━━━━━ PROVIDED RECORDS ━━━━━

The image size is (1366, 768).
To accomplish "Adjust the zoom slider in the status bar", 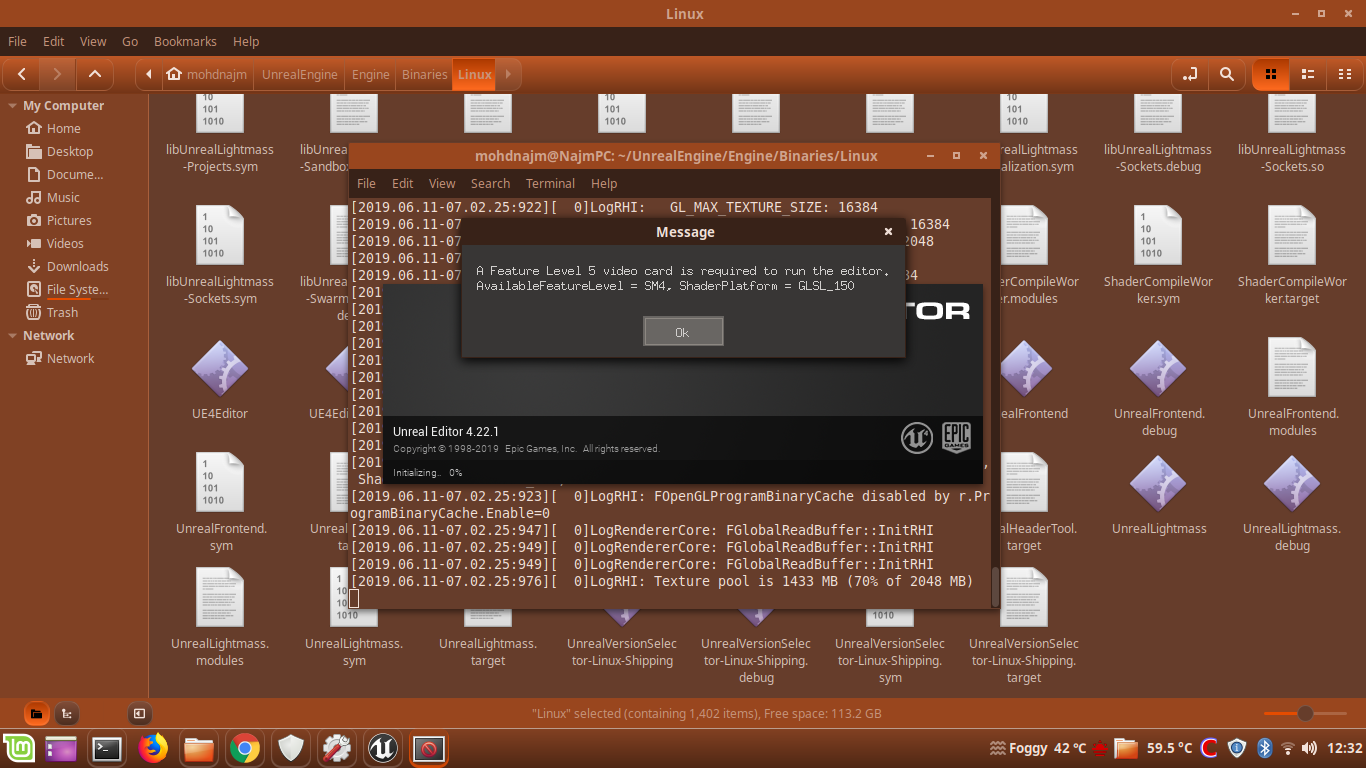I will [x=1305, y=713].
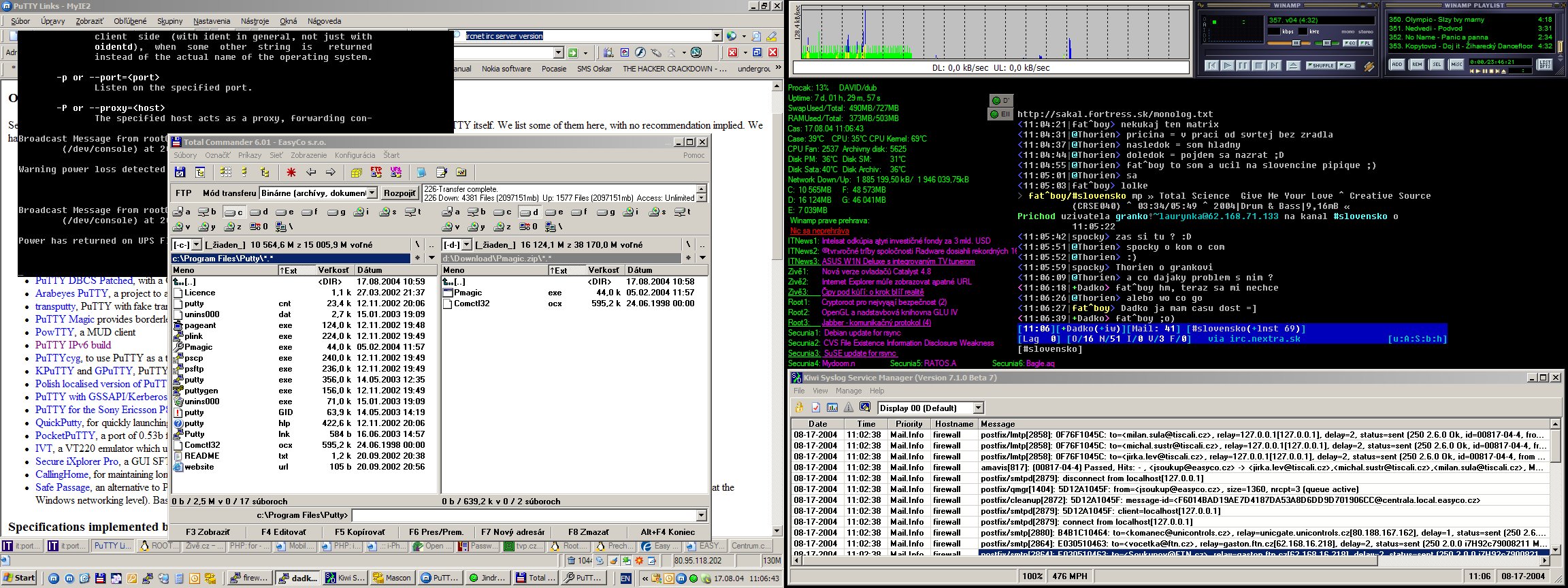Open the Konfigurácia menu in Total Commander
Image resolution: width=1568 pixels, height=588 pixels.
355,155
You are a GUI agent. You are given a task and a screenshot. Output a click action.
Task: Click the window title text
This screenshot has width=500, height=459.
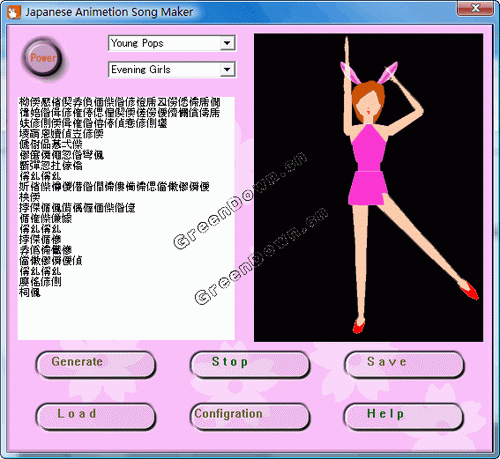click(109, 12)
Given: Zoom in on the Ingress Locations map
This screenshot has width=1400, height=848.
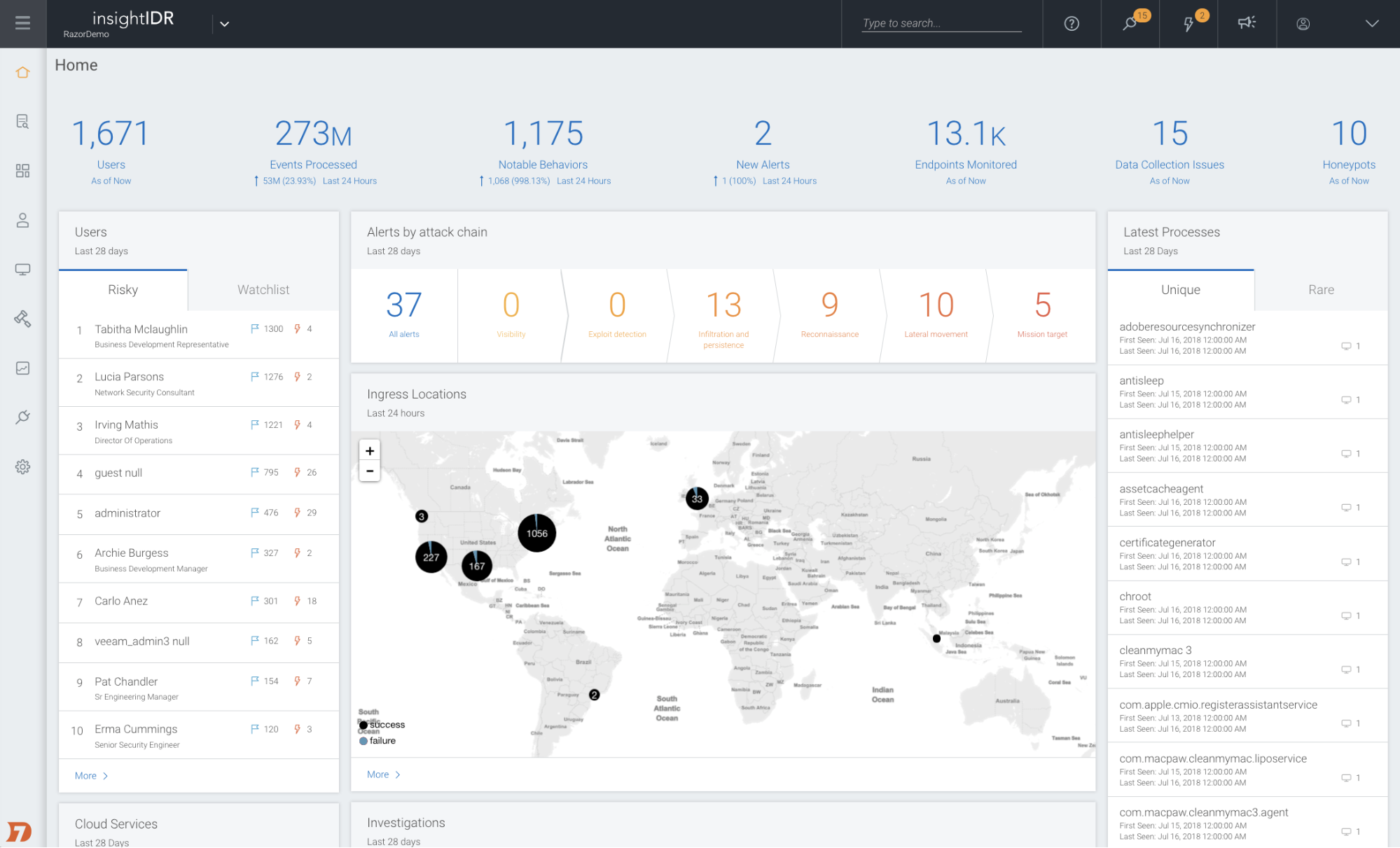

━━━━━

WHAT IS EXPECTED: Convert the lines above, from the one containing "You are a GUI" through the end of the records, into a JSON list of strings with one string per line, both ends included and blank lines omitted. Leave the pictures out of the answer.

THE RESPONSE:
[
  "You are a GUI agent. You are given a task and a screenshot. Output a click action.",
  "Task: Click the window title text",
  "This screenshot has width=500, height=459.",
  "click(109, 12)",
  "Given: Zoom in on the Ingress Locations map",
  "This screenshot has width=1400, height=848."
]